- HEADLINES: May Chicago soybean futures push above 50-day moving average; Brazilian Dec-February weather; Future Mexican corn import demand.
- Chicago values are mixed at midday with the grains weaker and soybeans firmer. There was solid volume on the morning reopening, but activity following the first 30 minutes dried up. Grains have a mixed tone while soybeans feel supported at midday with the charts providing clues for the close.
- Traders are watching to see if May soybean futures can close above their 50-day moving average at $11.9625. Soybeans have been flirting with the 50-day with rallies above and breaks below over the past 5 trading sessions. However, May soybean futures have been unable to close above this resistance. The last time that May soybean futures were able to close above the 50-day moving average was back on December 11. The chart pattern that is forming is a bull flag with breaks to support at $11.70-11.80 uncovering fund short covering. Key for Chicago going home is whether May soybeans can finish above $11.96.
- World wheat futures are under pressure from the sizeable amount of wheat offered to Egypt’s GASC in today’s tender. We counted 34 separate offers for the May 5-15 shipment period which reflects the abundance of Russia/European old crop supply. The cheapest fob wheat offer was Bulgarian wheat at $232.50/mt. US/Paris wheat futures are in decline on the remainder of large old crop wheat availability. World wheat futures declined based on this availability. However, new crop supplies are becoming more important with each passing day. The ongoing wet weather pattern for W Europe and dryness across the Black Sea is gaining attention, but it is far too early in the growing season to cut yield or planted acres. That becomes possible in April/May with a static pattern.
- Chicago brokers estimate that managed money has sold 5,100 contracts of wheat and 3,100 contracts of corn, while buying 3,600 contacts of soybeans. In the soy products, funds have bought 3,000 contracts of soymeal and 1,200 contracts of soyoil. Funds are holding sizeable net short positions in soybeans/soymeal.
- We have been reflecting on the record large 8.2 million mt disparity of public crop estimates between CONAB and USDA on the 2024 Brazilian soybean crop. We have no way of knowing which is correct, but we are attaching seasonal temperature and rainfall anomalies for the growing season broken down into 2 quarters, Sept-November and December-February. All that can be said is that this year’s 2023/24 Brazilian growing season was the warmest on record and one of the driest. Under this growing weather, USDA is forecasting Brazilian soy yield to (50.2 bushels/acre) be down just 3.7% vs trend and down 6.9% from last year’s record.

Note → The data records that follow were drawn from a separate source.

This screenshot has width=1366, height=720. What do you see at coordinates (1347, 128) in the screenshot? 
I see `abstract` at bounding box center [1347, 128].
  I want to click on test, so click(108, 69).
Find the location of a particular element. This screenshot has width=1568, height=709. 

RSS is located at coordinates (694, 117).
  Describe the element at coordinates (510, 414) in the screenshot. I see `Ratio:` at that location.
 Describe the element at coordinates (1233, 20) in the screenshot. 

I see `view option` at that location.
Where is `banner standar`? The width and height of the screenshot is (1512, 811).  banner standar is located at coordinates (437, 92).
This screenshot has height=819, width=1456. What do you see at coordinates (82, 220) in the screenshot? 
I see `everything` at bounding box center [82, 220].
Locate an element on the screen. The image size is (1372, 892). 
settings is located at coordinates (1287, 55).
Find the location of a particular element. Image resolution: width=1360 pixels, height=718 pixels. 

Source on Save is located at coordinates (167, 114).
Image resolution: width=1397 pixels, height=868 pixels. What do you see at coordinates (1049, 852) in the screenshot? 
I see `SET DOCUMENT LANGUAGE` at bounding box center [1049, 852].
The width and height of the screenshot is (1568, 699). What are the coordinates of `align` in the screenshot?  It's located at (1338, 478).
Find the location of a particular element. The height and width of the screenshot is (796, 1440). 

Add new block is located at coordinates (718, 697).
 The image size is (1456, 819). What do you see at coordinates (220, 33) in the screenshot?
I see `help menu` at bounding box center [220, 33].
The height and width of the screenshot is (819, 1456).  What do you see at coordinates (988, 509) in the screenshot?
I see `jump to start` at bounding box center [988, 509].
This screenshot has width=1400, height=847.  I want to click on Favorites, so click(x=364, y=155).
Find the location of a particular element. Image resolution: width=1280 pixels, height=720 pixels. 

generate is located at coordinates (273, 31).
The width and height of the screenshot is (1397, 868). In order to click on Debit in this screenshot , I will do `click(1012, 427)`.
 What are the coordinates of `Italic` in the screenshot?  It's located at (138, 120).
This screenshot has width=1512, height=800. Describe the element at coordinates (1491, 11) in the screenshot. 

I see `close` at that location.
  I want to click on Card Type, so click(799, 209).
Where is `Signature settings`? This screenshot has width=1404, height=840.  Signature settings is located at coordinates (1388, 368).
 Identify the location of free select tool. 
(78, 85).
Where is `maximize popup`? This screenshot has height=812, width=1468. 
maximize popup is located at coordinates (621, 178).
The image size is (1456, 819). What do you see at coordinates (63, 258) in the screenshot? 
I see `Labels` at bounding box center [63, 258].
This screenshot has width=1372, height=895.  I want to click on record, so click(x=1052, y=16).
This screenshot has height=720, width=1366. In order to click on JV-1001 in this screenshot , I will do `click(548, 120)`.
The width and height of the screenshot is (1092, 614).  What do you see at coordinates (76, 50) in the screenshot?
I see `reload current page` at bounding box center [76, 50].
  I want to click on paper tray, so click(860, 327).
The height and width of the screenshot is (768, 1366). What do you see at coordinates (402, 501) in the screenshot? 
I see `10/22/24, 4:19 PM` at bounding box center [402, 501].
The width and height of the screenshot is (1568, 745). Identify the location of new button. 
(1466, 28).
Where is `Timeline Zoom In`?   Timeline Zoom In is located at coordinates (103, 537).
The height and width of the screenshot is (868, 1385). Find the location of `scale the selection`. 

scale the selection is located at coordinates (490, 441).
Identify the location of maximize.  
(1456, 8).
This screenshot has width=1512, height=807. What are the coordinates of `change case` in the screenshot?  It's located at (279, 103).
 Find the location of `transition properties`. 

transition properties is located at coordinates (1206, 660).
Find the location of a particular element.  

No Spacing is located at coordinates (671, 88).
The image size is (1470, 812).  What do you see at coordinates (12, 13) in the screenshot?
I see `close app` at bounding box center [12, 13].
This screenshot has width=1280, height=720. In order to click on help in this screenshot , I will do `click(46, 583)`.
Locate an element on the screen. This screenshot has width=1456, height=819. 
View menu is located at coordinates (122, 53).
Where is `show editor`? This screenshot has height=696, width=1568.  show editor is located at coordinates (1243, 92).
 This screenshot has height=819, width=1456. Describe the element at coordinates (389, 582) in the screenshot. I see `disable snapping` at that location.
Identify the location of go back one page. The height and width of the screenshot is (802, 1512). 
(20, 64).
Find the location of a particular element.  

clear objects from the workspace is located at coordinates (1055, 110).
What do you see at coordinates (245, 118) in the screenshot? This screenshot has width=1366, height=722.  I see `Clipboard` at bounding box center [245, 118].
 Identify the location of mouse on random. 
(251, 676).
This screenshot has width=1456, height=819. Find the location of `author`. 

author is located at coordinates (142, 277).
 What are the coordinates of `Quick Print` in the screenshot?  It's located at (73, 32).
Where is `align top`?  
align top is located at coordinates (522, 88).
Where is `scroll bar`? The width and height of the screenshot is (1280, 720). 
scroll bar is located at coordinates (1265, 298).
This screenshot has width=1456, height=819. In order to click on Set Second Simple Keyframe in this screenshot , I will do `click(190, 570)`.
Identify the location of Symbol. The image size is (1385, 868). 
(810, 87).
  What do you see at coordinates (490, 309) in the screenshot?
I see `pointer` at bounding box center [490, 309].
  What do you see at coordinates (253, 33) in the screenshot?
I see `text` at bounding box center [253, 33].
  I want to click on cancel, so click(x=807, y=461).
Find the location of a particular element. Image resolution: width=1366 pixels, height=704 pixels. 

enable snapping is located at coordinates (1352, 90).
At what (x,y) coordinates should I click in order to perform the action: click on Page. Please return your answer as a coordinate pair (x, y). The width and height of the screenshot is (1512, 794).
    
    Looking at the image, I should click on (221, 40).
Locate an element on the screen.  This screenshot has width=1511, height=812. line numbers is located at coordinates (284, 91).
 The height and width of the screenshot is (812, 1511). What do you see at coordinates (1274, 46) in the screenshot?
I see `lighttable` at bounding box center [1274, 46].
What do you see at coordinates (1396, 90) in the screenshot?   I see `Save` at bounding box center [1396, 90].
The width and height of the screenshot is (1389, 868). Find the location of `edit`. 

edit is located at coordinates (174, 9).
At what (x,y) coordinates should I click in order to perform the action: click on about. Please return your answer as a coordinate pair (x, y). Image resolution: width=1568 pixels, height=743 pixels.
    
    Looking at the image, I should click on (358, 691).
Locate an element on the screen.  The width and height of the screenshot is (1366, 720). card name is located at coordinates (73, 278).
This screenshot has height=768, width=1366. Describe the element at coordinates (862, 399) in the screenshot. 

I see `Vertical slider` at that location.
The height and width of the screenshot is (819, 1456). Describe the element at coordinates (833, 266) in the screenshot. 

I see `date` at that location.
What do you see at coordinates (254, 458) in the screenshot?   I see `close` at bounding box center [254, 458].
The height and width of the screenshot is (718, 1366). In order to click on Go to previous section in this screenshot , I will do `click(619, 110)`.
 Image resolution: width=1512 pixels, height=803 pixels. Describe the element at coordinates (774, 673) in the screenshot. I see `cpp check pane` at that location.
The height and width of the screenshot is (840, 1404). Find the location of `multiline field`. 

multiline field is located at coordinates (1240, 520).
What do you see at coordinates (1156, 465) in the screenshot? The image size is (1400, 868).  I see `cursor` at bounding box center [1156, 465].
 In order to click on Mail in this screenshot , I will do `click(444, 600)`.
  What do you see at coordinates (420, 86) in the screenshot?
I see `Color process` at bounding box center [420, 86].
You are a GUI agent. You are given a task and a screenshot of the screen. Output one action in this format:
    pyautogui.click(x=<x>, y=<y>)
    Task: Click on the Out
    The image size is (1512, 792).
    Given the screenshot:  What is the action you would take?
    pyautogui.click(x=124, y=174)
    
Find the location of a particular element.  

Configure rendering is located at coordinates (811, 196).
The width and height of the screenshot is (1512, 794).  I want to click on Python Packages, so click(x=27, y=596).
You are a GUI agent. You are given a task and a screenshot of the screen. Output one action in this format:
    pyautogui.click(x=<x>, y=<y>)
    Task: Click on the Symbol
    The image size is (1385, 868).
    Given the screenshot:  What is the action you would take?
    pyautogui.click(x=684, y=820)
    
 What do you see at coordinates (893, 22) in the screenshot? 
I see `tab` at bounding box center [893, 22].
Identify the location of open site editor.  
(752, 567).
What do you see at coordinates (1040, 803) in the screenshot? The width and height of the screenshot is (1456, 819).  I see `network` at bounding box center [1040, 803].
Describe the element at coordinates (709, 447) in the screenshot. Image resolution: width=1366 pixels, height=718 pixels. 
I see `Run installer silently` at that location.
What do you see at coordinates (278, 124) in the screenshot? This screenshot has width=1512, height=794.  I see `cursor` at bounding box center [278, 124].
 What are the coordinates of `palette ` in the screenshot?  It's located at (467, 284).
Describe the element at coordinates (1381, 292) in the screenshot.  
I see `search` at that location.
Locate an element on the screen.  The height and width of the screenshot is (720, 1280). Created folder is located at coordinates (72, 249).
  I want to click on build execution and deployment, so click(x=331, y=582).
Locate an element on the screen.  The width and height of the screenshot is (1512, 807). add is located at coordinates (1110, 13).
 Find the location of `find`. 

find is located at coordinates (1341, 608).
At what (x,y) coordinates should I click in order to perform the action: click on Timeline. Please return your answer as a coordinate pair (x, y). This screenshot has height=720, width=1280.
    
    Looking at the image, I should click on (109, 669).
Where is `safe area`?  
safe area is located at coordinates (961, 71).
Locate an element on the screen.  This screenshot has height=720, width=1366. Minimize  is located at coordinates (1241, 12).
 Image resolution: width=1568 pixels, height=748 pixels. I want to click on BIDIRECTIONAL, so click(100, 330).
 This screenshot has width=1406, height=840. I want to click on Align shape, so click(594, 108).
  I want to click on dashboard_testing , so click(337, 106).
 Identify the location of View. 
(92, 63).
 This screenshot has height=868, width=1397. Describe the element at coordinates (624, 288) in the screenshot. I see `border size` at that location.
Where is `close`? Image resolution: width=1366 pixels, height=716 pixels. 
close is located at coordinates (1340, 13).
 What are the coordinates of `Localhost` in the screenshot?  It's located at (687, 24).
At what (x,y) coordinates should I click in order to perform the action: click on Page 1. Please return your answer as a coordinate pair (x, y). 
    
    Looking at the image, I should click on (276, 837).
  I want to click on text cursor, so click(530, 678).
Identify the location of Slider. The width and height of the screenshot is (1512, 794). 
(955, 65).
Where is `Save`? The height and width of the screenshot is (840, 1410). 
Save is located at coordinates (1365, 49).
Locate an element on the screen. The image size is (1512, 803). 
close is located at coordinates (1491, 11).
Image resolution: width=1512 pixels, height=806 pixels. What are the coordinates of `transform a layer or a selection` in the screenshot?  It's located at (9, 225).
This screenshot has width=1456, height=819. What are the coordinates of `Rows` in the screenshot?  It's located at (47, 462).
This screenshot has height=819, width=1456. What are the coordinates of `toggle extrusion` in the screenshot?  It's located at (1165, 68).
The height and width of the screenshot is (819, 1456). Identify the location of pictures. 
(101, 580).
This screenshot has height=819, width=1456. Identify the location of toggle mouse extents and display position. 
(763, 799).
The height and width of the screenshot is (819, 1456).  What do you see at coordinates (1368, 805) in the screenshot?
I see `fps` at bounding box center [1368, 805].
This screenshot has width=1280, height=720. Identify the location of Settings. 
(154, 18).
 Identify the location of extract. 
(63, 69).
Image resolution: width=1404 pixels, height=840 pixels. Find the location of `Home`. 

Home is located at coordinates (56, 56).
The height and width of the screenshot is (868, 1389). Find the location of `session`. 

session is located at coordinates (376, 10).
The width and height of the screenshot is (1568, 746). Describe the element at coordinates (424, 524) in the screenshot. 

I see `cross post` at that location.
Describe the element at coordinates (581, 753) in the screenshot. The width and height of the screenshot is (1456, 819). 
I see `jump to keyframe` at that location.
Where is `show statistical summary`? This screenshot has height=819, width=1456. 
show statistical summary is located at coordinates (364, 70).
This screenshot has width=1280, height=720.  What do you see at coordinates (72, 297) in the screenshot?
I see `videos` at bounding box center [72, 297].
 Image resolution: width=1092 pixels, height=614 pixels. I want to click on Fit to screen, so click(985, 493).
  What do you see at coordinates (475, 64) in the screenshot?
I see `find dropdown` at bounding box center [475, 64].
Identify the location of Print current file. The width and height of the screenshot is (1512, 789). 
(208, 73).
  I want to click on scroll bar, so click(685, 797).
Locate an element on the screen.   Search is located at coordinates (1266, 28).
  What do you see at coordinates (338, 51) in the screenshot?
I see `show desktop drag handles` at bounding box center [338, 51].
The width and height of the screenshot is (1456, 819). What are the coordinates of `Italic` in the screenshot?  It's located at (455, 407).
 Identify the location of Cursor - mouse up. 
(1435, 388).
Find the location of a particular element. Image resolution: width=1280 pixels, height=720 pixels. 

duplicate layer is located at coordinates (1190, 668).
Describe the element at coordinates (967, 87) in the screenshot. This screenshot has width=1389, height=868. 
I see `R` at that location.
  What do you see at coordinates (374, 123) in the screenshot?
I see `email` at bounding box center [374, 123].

- US weekly ethanol production totaled 308 million gallons, up 5% from last year and on pace for WASDE to raise their 2023/24 US corn grind to 5,400 million bu. Amid the inclusion of E15 year round across the Midwest, the 2024/25 US corn grind could reach a record 5,475 million bu. Seasonally, ethanol prices rise into June.
- The US ag attaché in Mexico released their balance sheet on Mexican corn demand, imports, and usage for the 2024/25 crop year. The report expects that Mexico will import a record 22 million mt of corn in 2024/25 on surging feed demand. This would be a record 865 million bu of corn that would come mostly from the US. In coming years, Mexico could become the world’s largest corn importer.
- The US Central Bank will update their interest rate policy near the Chicago close. We expect that they will keep rates higher for longer based on stubborn inflation and the difficulty of the last mile to getting inflation beat down to their 2.0% target. Watch the US dollar and how it reacts to the US Central Bank policy. We look for US weekly export sales to be poor for wheat on the already announced daily Chinese cancellations. Soybean sales will be poor on competition. US corn and soymeal sales should be solid. Note that US soymeal continues to be shipped with limited switching to Argentina with a record 3.4 million mt of open US meal sales on the books. March corn futures have now traded at $4.39 for the past 10 trading days. We look for additional short covering into the USDA March 28 Stocks/Seeding Intentions report.